# Why BMI Isn’t Always a Good Measurement of Fitness

BMI or body mass index is a measurement doctors use to estimate whether you have a healthy amount of “mass” relative to your height. It’s calculated using a mathematical formula that compares your body weight to your height. To get your BMI, you divide your weight in kilograms by the square of your height in meters. You don’t need to do the math yourself, there are calculators online where you can plug in your numbers and find out what your BMI is. How do you interpret the results? The definition for underweight, normal weight, overweight and obese based on BMI is as follows:

Underweight – BMI of 18.4 or lower
Normal weight – BMI of 18.5 to 24.9
Overweight – BMI of 25 to 29.9
Obese – BMI of 30 or more

Is BMI Really a Good Measure?

Unfortunately, BMI is not always a good indicator of whether or not you’re a healthy weight. The BMI calculation was developed as a formula to help doctors and insurance companies quickly determine whether a person falls into the overweight or obese category. But the formula has a major limitation. It doesn’t distinguish between fat and muscle tissue.

Surprisingly, if you measure the BMI of some muscle-bound sports stars who lift heavy weights and live on protein shakes, their BMI will often fall into the overweight range despite the fact they have a body fat percentage in the single digits. BMI measurements can overestimate the amount of fat tissue in athletes and people who work out intensely and have more muscle mass and underestimate it in people with a lower percentage of lean body mass.

BMI also doesn’t take into account the size of your frame. If you have large bones and a sizeable frame, you may be classified as overweight even if work out and have a low body fat percentage. Likewise, if you have a small frame, you may be carrying around a lot of excess body fat and still not fall into the overweight range.

According to a study published in Obstetrics and Gynecology, race and ethnicity should be accounted for when interpreting BMI. Different races and ethnic groups have variations in body composition that makes BMI a less accurate measurement of whether they’re overweight or obese. In fact, if you use current BMI measurements to screen for obesity, it misses almost half of younger women who meet the criteria by percentage of body fat. Obesity is defined as a body fat percentage greater than 35% in women and more than 25% in men.
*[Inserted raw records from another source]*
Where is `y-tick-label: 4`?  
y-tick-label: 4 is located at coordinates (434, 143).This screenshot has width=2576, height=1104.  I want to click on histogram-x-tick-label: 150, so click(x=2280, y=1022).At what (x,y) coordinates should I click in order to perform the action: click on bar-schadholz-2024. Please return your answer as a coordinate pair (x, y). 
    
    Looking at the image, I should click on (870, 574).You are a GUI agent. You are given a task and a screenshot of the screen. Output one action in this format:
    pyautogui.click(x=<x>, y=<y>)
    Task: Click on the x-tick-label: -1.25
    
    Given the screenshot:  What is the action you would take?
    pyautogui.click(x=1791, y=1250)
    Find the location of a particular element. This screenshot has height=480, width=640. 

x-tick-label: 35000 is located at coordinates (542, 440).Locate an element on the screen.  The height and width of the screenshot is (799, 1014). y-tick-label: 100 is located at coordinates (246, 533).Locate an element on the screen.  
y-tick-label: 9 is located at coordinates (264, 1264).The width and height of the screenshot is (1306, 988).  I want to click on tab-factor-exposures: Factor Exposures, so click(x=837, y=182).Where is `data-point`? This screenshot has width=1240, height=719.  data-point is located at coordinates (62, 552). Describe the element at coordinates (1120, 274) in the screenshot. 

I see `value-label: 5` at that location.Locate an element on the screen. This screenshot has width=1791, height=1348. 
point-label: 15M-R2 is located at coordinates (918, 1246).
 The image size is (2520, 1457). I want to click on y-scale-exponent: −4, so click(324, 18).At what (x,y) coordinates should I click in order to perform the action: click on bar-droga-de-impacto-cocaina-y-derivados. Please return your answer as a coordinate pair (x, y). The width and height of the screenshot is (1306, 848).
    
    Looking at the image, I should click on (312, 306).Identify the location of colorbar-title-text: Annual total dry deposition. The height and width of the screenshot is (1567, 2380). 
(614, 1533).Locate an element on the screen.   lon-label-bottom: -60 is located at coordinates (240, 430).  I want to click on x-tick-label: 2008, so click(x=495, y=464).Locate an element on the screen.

What does this mean? If you’re athletic or unusually large or small-framed, your BMI may not be an accurate measurement of whether you’re overweight or healthy. Some experts believe waist circumference is a better measure of obesity and overall health risk than BMI. A waist size of greater than 35 inches for women and 45 inches for men is linked with a higher risk of heart disease and type 2 diabetes. Waist circumference can be used as an additional measure to identify people with high a high BMI who shouldn’t fall into the overweight category. For example, an athletic person who has a BMI that puts them in the overweight category but has a normal waist circumference shouldn’t be considered overweight.

The best measure of whether you’re a healthy weight is your body fat percentage. The most accurate way to measure that is using underwater weighing or a DXA scan, but these methods are expensive. You can buy a body fat scale that’s reasonably accurate for following your body fat if you use it properly. It’s a more accurate way than the BMI to find out whether you’re carrying around too much fat.

References:

Obstetrics and Gynecology. 2010; 115. 982-88.
The Nutritionist. Robert Wildman, PhD, RD. 2002.

## 4 thoughts on “Why BMI Isn’t Always a Good Measurement of Fitness”

1. I know my BMI always leave me in the overweight category. It’s a joke really.

2. Tracy says:

First off…that photo is just freaky. She looks deformed!

I’ve always thought the only test for BMI is fat percentage (using calipers or the underwater weighing). I agree that a simple calculation couldn’t possibly give reliable results as weight doesn’t take into acount muscle mass.

3. Holly says:

@ Tracy, how does she look freaky? She looks just like me. I have wide pelvic bones with a narrow ribcage and my shoulders are average. I lift heavy weights to build up my shoulders to balance out my wide hips. This gives me a hourglass shape with muscles! I love the models picture!

4. Tracy says:

@Holly. I probably should have been more specific. Due to the angle of the photo, the arm and hand holding the measuring tape looks very, very odd. As a photoghapher, I would have had her hold her elbow out more to the side so that one would know it is bent and the wrist would then have had a more natural appearance.

But even aside from that, this model looks very thin to me which is unlike this site which promotes health and fitness over being ‘skinny’.